During the course of the proceedings, however, JMG abandoned its counterclaim entirely.229
23.3.
For its part, Sky continued to press its counterclaim. In this regard, Sky contended that Claimant prevented Sky and JMG from enjoying the fruits of the success of the Joint Venture by breaching its obligation under Section 5.8 of the SHA to enlist its affiliates (including ZEG) to help the Joint Venture obtain low-interest-rate loans. As a consequence, Sky suffered loss, in that the US$10 million it invested in the Joint Venture could have been meaningfully used elsewhere. Sky accordingly claims "loss of use of the US$10 million i.e. interest that could have been generated by the US$10 million from 31 December 2015 to the date of the award."230
23.4.
It was in its Opening Written Submissions that Sky first articulated its counterclaim in precisely this fashion. In response, Claimant contended that Sky should not be permitted to "amend" its counterclaim in this way.231 It is not clear to us, however, that Sky has so much amended its counterclaim as articulated it with greater specificity. In all events, Article 18.1 of the Rules expressly permits a party to amend or supplement its claims unless the Tribunal considers it inappropriate to allow such amendment having regard to the circumstances of the case. Assuming arguendo that Sky amended its counterclaim in its Opening Written Submissions, Claimant had ample opportunity to respond to it before the hearing in its Responsive Opening Written Submission, at the hearing and after the hearing in its Post-Hearing Written Submission. We accordingly see no reason to disallow the amendment.
23.5.
As explained above at paras 17.51-17.56, however, Claimant did not breach Section 5.8 of the SHA or otherwise prevent Sky or JMG from enjoying the fruits of the success of the Joint Venture.

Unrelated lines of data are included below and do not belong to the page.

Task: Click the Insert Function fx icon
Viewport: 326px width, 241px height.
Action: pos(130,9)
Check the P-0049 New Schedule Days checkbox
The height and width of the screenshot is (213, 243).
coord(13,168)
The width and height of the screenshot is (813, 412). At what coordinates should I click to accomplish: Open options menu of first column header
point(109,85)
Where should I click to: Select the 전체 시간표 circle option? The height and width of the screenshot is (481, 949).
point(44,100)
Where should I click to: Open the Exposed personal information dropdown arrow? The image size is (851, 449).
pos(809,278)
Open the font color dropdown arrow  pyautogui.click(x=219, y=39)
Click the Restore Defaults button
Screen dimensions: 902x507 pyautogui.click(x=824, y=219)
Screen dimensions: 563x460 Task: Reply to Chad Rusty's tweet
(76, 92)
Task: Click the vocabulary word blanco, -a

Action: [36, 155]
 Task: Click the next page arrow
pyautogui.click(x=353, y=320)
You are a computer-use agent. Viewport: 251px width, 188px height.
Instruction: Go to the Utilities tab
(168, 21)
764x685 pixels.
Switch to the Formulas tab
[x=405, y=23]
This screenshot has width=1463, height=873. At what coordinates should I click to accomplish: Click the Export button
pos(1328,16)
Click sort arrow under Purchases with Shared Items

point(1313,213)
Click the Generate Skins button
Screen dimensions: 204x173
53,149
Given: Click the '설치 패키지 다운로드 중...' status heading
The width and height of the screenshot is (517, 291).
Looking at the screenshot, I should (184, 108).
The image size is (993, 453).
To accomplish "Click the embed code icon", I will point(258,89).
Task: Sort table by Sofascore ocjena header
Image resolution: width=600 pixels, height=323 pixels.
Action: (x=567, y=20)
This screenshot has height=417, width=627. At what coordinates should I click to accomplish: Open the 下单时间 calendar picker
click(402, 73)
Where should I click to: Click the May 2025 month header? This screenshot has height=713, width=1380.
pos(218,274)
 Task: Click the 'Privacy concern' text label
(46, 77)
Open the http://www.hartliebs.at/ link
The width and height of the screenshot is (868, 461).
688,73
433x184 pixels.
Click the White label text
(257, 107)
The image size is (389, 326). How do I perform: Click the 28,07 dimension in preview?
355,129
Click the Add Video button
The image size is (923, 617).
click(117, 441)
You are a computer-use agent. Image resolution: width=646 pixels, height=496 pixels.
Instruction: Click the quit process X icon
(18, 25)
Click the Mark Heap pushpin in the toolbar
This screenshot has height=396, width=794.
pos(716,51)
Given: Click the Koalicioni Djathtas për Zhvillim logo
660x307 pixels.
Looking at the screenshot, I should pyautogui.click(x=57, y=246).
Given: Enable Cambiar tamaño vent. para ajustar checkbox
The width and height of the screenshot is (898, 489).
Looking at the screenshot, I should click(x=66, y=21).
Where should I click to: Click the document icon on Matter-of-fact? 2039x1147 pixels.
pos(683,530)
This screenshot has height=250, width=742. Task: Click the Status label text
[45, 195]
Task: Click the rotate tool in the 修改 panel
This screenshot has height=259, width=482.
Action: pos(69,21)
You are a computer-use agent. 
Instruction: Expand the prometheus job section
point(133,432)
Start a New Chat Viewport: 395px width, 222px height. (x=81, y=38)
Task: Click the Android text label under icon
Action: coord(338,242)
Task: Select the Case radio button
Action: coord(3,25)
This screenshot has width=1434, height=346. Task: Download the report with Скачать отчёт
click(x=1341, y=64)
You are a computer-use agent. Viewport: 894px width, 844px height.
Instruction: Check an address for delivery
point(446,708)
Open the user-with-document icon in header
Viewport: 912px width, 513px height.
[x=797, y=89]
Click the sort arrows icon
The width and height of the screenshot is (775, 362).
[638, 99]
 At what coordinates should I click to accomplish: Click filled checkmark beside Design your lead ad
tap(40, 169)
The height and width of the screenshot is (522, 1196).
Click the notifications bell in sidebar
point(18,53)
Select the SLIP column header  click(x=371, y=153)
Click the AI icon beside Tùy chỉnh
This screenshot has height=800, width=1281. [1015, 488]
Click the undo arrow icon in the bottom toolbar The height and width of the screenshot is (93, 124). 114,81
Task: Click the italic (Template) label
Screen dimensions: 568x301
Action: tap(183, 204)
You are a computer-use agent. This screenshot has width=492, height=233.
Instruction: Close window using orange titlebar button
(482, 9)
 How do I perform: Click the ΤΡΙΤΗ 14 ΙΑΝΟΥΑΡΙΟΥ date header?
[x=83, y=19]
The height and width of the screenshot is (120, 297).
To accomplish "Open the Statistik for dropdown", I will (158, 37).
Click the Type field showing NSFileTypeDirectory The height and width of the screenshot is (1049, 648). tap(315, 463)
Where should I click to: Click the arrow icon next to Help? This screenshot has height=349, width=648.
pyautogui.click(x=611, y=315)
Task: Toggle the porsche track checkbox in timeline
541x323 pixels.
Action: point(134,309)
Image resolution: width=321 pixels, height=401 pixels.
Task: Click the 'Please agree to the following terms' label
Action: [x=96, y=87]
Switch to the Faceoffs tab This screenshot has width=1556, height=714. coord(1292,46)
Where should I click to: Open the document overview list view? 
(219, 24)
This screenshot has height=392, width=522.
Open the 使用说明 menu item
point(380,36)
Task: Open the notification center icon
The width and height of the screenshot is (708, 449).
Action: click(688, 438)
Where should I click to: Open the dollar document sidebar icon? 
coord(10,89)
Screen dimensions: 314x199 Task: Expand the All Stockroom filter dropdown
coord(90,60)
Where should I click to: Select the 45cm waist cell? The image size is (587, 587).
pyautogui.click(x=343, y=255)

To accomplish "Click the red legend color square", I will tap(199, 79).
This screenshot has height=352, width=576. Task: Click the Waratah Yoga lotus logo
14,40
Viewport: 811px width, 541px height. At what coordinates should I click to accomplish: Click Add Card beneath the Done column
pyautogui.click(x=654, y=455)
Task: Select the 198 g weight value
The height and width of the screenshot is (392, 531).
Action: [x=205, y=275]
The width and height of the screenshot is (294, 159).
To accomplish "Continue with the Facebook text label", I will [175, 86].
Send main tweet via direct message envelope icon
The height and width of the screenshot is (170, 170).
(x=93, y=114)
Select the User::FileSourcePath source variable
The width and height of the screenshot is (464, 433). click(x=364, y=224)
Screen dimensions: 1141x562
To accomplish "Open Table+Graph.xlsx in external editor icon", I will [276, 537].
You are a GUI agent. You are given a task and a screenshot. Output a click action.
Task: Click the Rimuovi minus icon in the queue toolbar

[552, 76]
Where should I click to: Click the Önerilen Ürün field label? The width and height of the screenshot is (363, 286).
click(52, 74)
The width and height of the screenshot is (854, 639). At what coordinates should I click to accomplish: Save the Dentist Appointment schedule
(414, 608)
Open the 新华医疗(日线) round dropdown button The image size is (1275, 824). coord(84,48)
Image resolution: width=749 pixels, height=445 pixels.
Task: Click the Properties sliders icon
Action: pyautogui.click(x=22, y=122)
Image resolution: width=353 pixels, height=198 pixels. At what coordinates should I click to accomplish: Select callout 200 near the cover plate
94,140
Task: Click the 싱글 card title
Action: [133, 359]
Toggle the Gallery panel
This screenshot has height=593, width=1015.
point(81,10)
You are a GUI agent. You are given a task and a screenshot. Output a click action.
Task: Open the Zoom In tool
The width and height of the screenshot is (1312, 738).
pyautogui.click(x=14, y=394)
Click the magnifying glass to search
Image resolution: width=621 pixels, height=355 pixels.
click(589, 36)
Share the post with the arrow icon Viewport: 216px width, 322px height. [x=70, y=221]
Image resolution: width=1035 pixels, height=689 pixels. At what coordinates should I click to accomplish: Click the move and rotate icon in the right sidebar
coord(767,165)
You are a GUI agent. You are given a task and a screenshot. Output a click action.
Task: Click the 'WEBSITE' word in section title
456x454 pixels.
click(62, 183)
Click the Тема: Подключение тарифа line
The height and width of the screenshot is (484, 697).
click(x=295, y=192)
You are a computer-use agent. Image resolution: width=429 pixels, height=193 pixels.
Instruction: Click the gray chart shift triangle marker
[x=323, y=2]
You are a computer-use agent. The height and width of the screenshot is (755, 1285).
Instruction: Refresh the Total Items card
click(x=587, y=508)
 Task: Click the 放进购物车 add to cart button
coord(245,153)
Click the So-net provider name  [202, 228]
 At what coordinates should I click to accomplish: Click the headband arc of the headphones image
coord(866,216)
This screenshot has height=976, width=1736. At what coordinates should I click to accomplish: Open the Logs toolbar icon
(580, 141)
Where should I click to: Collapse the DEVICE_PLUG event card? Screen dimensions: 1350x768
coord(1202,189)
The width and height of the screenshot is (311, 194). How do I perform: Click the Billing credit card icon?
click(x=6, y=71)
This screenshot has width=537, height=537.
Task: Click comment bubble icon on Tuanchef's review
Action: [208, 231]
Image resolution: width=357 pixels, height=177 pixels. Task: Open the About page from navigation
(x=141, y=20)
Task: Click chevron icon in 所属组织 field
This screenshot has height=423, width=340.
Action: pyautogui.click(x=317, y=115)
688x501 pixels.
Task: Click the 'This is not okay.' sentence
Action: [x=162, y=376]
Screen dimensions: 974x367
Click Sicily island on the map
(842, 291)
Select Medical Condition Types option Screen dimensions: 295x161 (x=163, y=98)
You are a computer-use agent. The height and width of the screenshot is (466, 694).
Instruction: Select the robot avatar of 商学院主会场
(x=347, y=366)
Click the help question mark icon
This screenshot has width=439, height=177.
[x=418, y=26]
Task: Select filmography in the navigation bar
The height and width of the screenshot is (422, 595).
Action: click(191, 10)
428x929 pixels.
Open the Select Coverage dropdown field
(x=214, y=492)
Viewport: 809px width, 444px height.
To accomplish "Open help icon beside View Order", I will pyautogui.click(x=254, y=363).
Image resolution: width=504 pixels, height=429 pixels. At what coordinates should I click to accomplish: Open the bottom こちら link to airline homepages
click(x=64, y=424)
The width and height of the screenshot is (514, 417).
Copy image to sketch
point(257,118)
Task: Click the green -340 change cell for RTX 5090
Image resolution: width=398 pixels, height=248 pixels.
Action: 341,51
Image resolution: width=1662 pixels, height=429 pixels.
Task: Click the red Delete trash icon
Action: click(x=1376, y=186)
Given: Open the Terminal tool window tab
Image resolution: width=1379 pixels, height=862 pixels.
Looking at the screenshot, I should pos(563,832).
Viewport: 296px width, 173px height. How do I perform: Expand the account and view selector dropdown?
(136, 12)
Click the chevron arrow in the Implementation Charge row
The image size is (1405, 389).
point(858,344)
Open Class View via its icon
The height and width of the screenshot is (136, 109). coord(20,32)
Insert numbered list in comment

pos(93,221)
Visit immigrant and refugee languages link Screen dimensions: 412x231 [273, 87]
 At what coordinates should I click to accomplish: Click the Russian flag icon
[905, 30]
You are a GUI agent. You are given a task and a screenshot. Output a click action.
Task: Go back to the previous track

We dismiss Sky's counterclaim on the merits.

24. ADVERSE INFERENCES

We note that Claimant asked us to draw certain adverse inferences against Sky and JMG in light of their failure to produce documents responsive to Claimant's document requests as ordered by the Tribunal.232 As we have found in Claimant's favor on both its principal claim and Sky's counterclaim based on the evidence on file, we consider Claimant's request moot.

25. AWARD

25.1.
For the reasons explained above, the Tribunal makes the following award:
25.2.
The Tribunal has jurisdiction over the parties' dispute.
25.3.
Respondents are jointly and severally liable to immediately pay Claimant US$76,043,750 with compound interest of 15% per year from 30 June 2019 through the date of this award.
25.4.
On the amount awarded in para 25.3 (the "Award Sum"), Respondents are ordered to pay Claimant simple interest at the annual rate of 4.25% commencing on the day following the date of this award on such parts of the Award Sum as shall remain outstanding until full payment of the Award Sum.
25.5.
Once the amount specified in para 25.3 is paid in full—but not before—Claimant shall relinquish its shares in the Joint Venture in order to complete the share redemption process.
25.6.
Claimant's request for an injunction enjoining Sky from transferring its shares in the Joint Venture until the Redemption Price has been paid in full is denied.
25.7.
All issues as to costs are reserved to a future award.